Impact of Lifelong Cytomegalovirus Infection on Aging
I don't normally point out funding press materials, preferring to focus on the other end of the research process, but this one, drawn to my attention by the Healthspan Campaign newsletter, contains a good overview of the current state of knowledge regarding the persistent herpesvirus called cytomegalovirus (CMV) and its role in immune aging. CMV is actually just about as innocuous and prevalent as herpesviruses get: most people are infected by the time they reach old age, and near all of them suffered no obvious and immediate consequences of that infection. Given the readership demographics here, I'd give even odds that you have CMV lurking in your tissues as you read this.
No obvious consequences is not the same as no consequences: the results of CMV infection are very real, just slow to appear. Like other herpesviruses, CMV can remain latent in the body and cannot be permanently cleared by the efforts of the immune system. One thesis on how it contributes to degeneration of the immune system is that ever more of the immune system's limited cohort of cells become specialized to attack CMV, with no resulting gain in that unending fight, leaving ever fewer cells able to tackle all of the other necessary tasks. In effect this is a sort of progressive misconfiguration of a programmable system, and a problem that might in the near future be addressed by selectively destroying these specialized cells. Some experiments conducted in recent years strongly suggest that this will spur the generation of replacement immune cells, and consequently a restoration of some lost functionality in the immune system.

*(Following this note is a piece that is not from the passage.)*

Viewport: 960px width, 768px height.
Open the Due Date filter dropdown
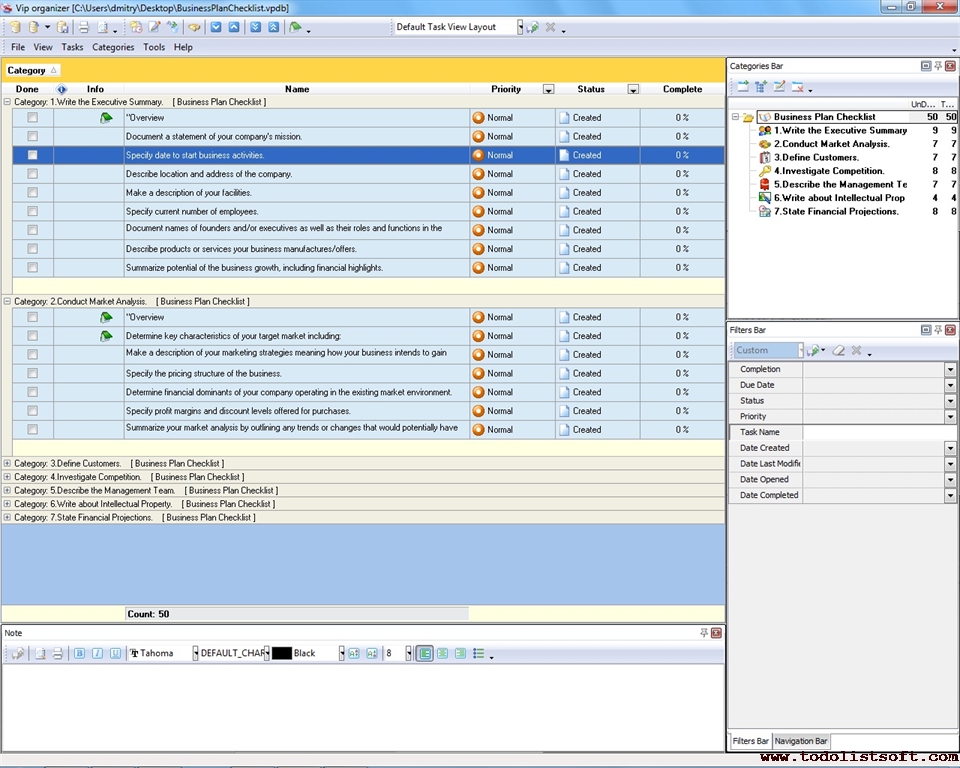[950, 385]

This is a pretty compelling hypothesis given the evidence to date, but as for so much of everything that involves the immune system it is yet to be proven beyond a doubt. As for many of these sorts of things my preferred approach to investigation would be to fix the damage, here meaning removal of the CMV-specialized memory T cells, such as by adopting one of the targeted cell destruction technologies in the late stages of development in the cancer research community, and see what happens afterwards in tissue and animal studies. That of course is not the way things are done in the mainstream of research, where the tendency is to be much more conservative in adopting hypotheses for experimentation, and the first focus is on developing as complete an understanding as possible before building potential treatments. That may all lead to the same place in the end, or it may not - we shall see.

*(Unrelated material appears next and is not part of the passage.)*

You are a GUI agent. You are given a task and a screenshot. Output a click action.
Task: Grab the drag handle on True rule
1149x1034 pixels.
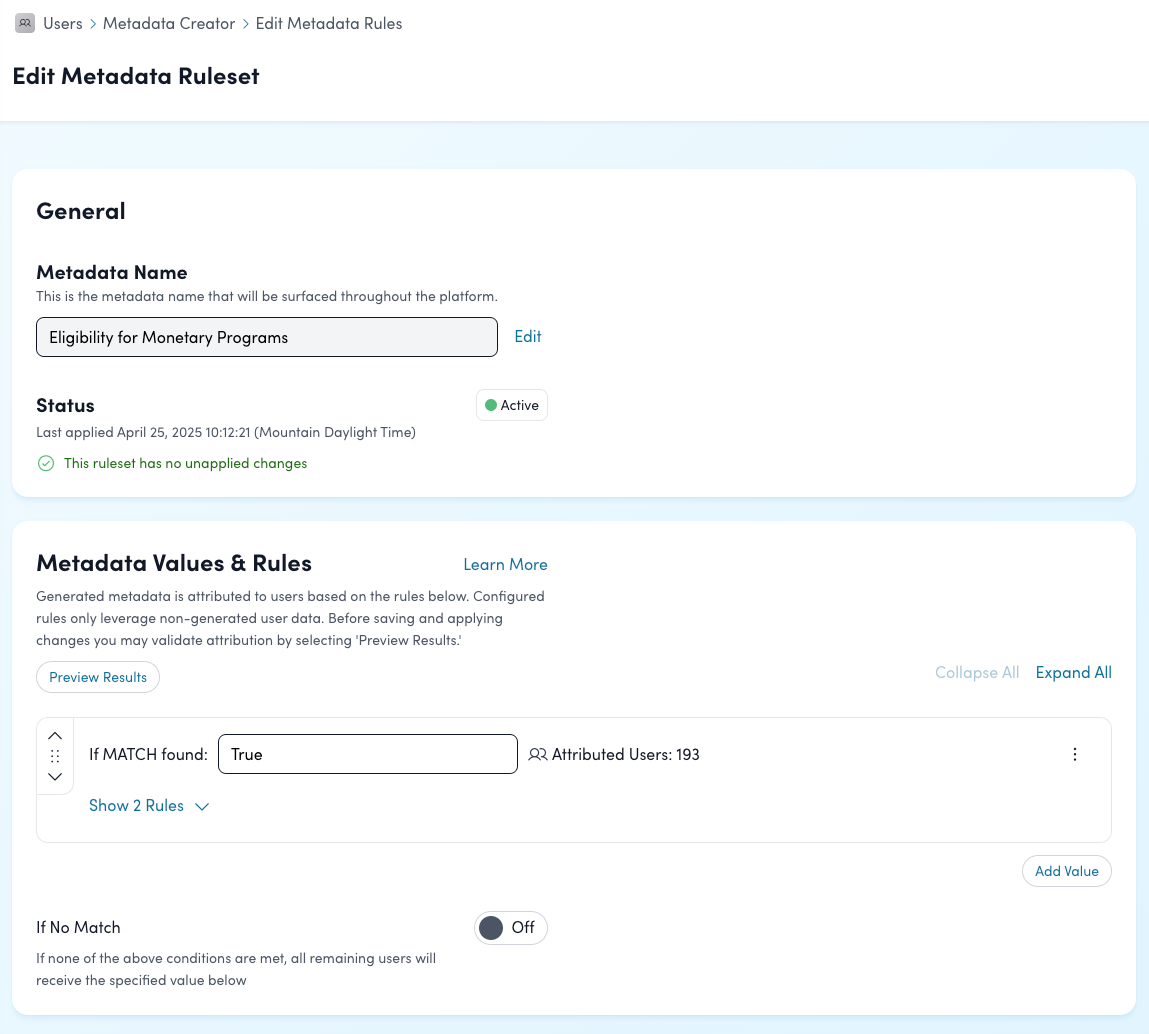(55, 756)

Impact of Lifelong Cytomegalovirus Infection on Aging and the Immune System Focus of UA Research
A virus that infects us when we're young and then hides in our cells throughout our lives without causing symptoms may weaken the ability of our immune system to defend against influenza, West Nile or other viruses as we age. "It is critically important to understand the causes and consequences of lifelong CMV infection for immunity and aging. CMV is present in 70 to 90 percent of people over 65, which by 2050 will translate into 70 million people in the United States and more than 1 billion people in the world." CMV has been associated with impaired immunity, increased morbidity due to cardiovascular diseases, and reduced lifespan and health span - the length of life spent in good health."Our research group recently showed that infection with only CMV, and no other acute or persistent viruses, causes defects in immune responsiveness to other infections and causes alterations in the naïve T cell receptor repertoire and impaired effector T cell responses. But the precise mechanism by which CMV affects naïve T cell responses remains incompletely understood. Our study seeks to define the cost, if any, of persistent CMV infection on immune function as we age and to begin to define ways to intervene against the negative effects of CMV in aging."

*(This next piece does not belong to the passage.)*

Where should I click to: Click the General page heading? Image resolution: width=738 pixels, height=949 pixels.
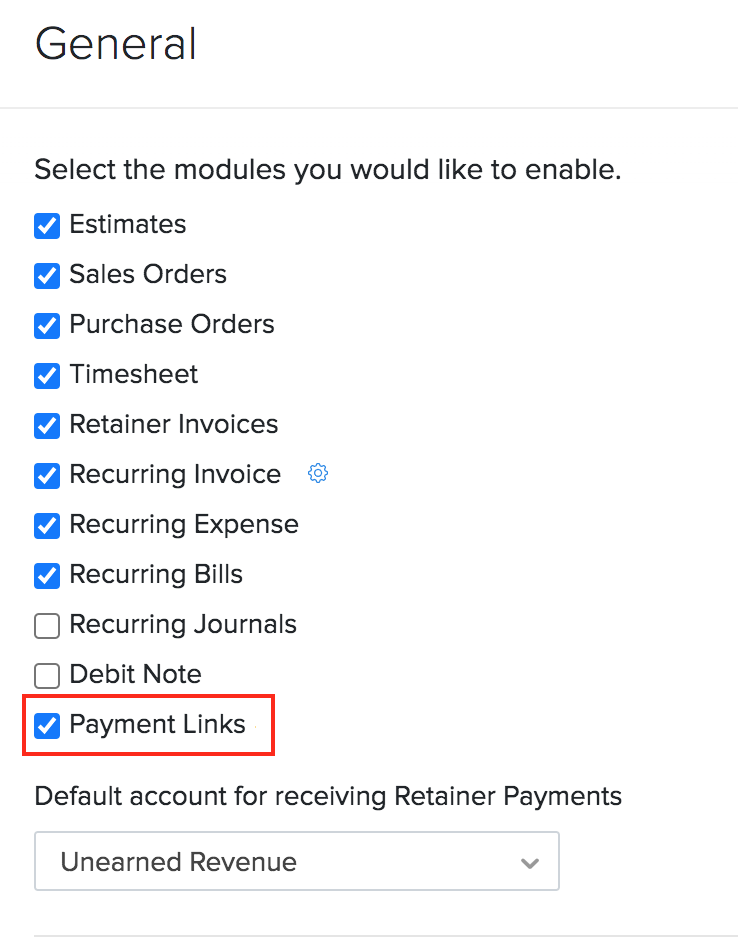(115, 44)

The adverse impact of lifelong CMV infection on the aging of T cells - a type of white blood cell essential to the functioning of the immune system - and the development of new immune responses could be due to a number of factors. "Improved control of CMV and/or reduction of CMV-specific [memory T cell] accumulation could be beneficial for immune defense, such as immune responsiveness to vaccination. But it is also possible that the virus actually helps the immune system in the younger age, while impairing it in older adults. The immune system works hard to keep the dormant CMV in check. We hypothesize that efficient CMV control will correlate with strong and successful responses to vaccination in humans and that individuals who use vast resources to control CMV will be less likely to respond well to vaccination."